* _Your assignment_
Within the data below, copy each line where the string "computer" is found.
/---
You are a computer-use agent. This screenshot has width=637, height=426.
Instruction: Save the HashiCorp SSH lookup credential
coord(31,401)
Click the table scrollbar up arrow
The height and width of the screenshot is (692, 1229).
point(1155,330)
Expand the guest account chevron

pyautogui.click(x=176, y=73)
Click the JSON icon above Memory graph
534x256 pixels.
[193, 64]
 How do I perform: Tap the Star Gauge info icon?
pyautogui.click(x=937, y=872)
\---
/---
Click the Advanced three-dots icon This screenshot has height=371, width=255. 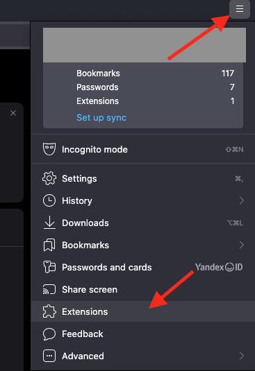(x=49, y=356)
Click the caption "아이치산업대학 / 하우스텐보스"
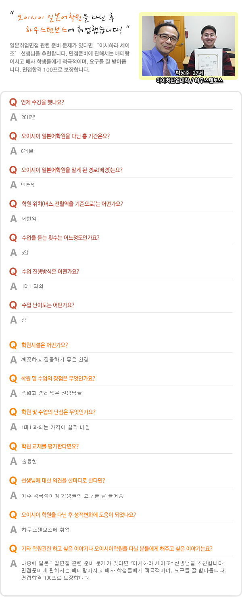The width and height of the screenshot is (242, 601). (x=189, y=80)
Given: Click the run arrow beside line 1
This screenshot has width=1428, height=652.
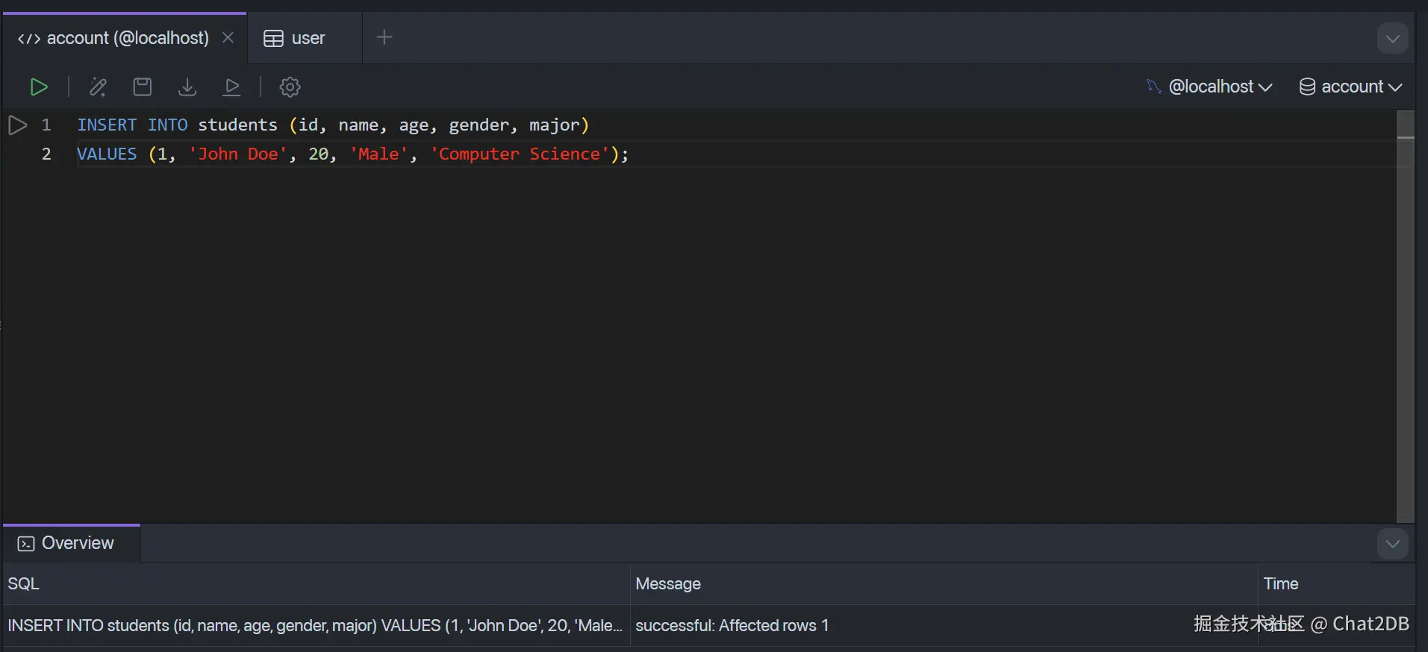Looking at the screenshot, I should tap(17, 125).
\---
/---
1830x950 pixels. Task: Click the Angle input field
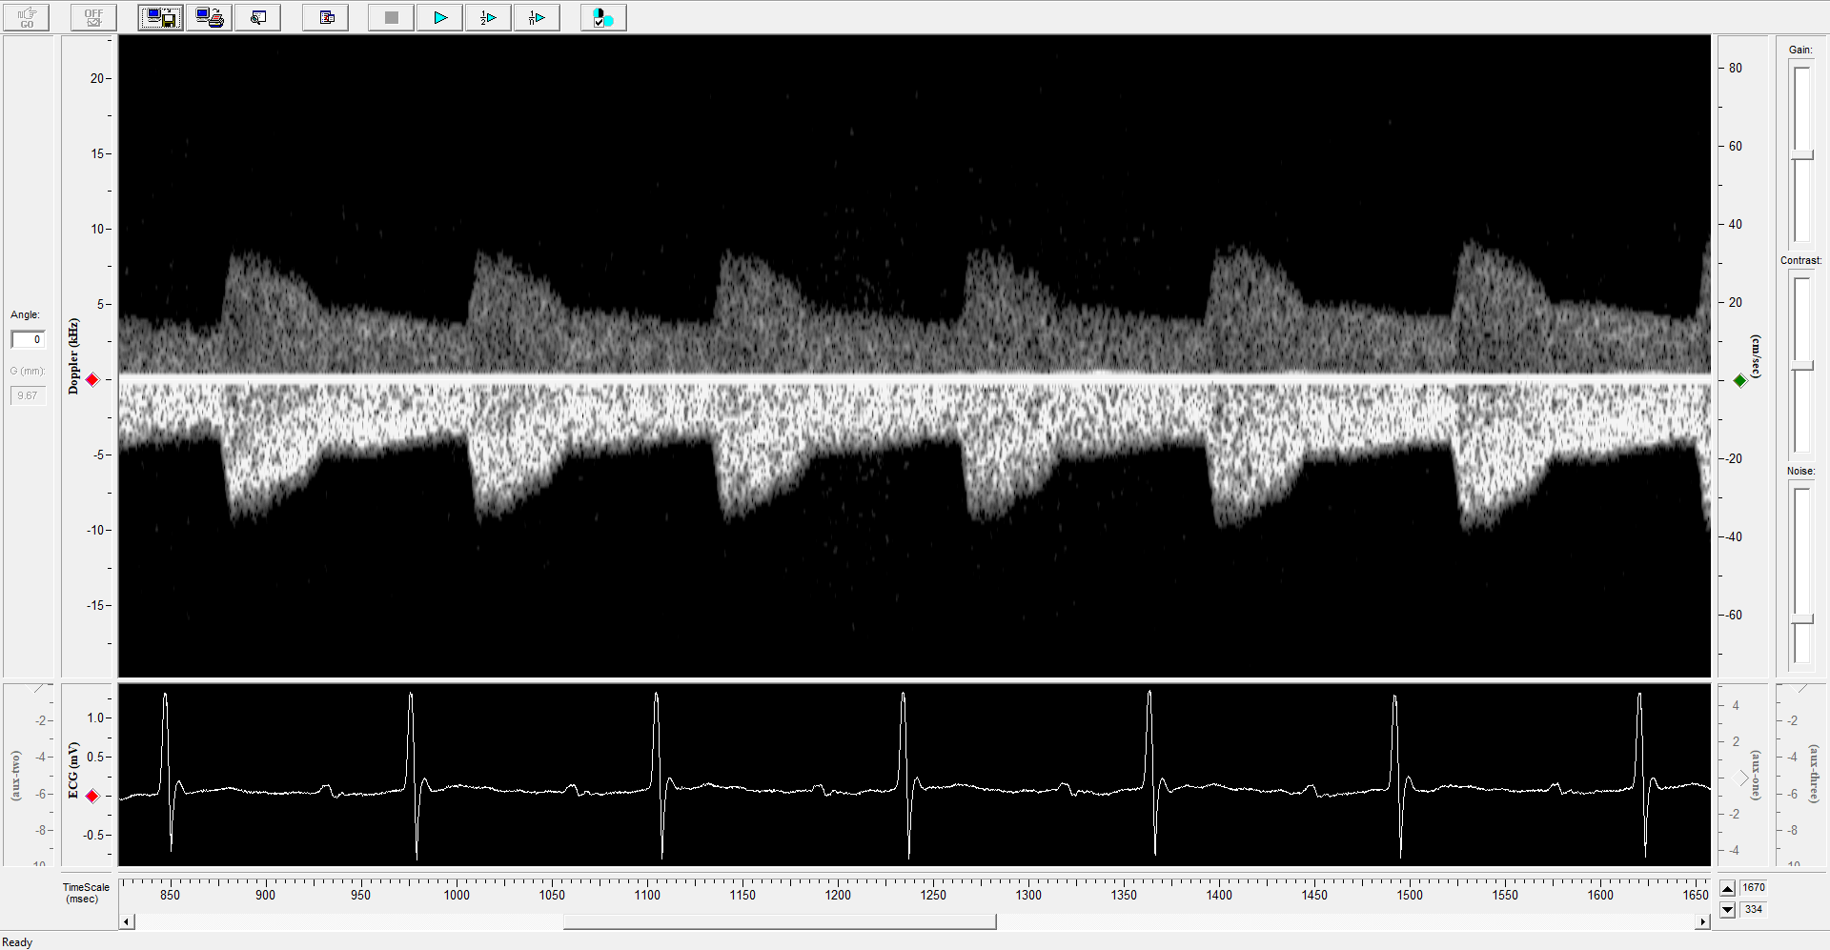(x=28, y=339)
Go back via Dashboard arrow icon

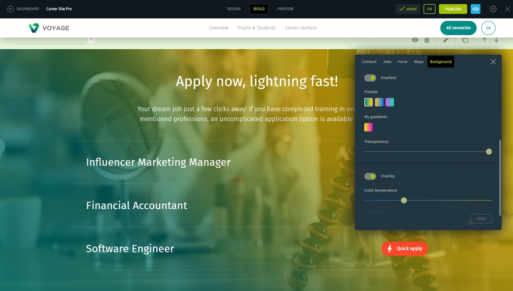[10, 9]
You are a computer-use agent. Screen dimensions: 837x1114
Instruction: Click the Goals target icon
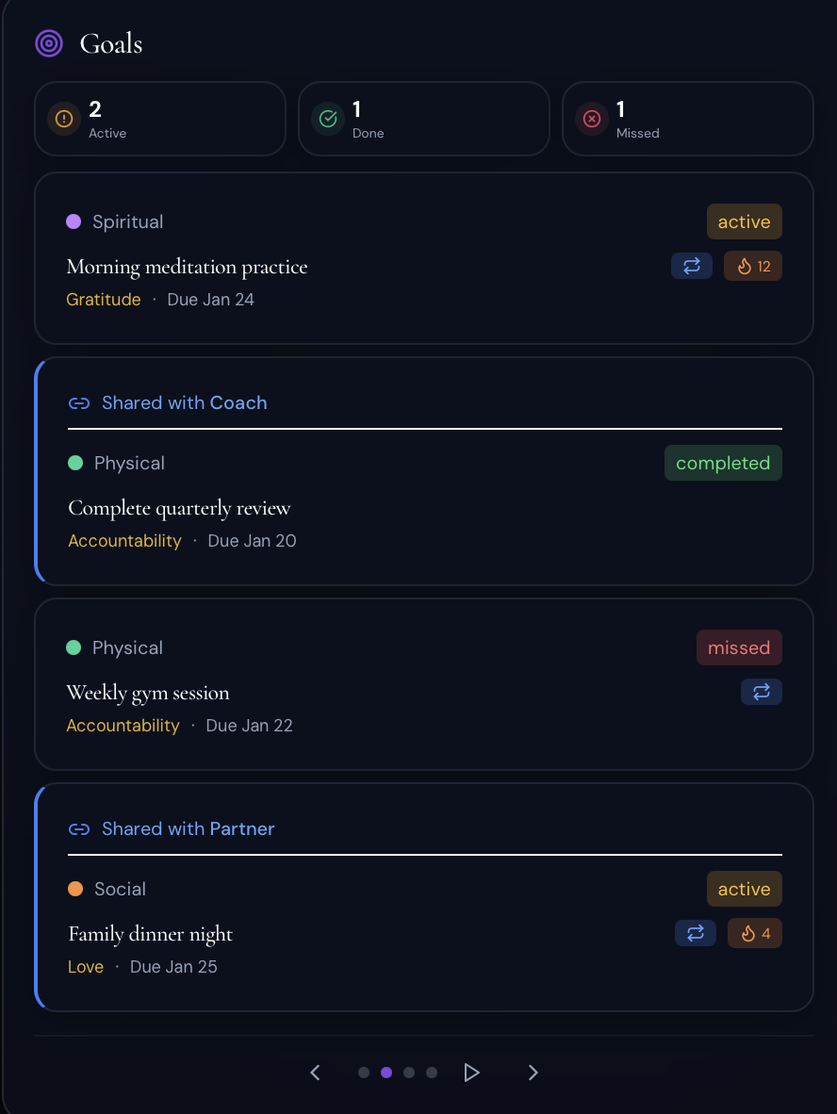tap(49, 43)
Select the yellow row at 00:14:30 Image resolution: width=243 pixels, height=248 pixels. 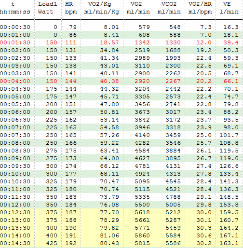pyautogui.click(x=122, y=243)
\---
* _Response to the task_
You are a computer-use agent. This screenshot has width=637, height=426.
You are a computer-use agent. Screen dimensions: 837x1114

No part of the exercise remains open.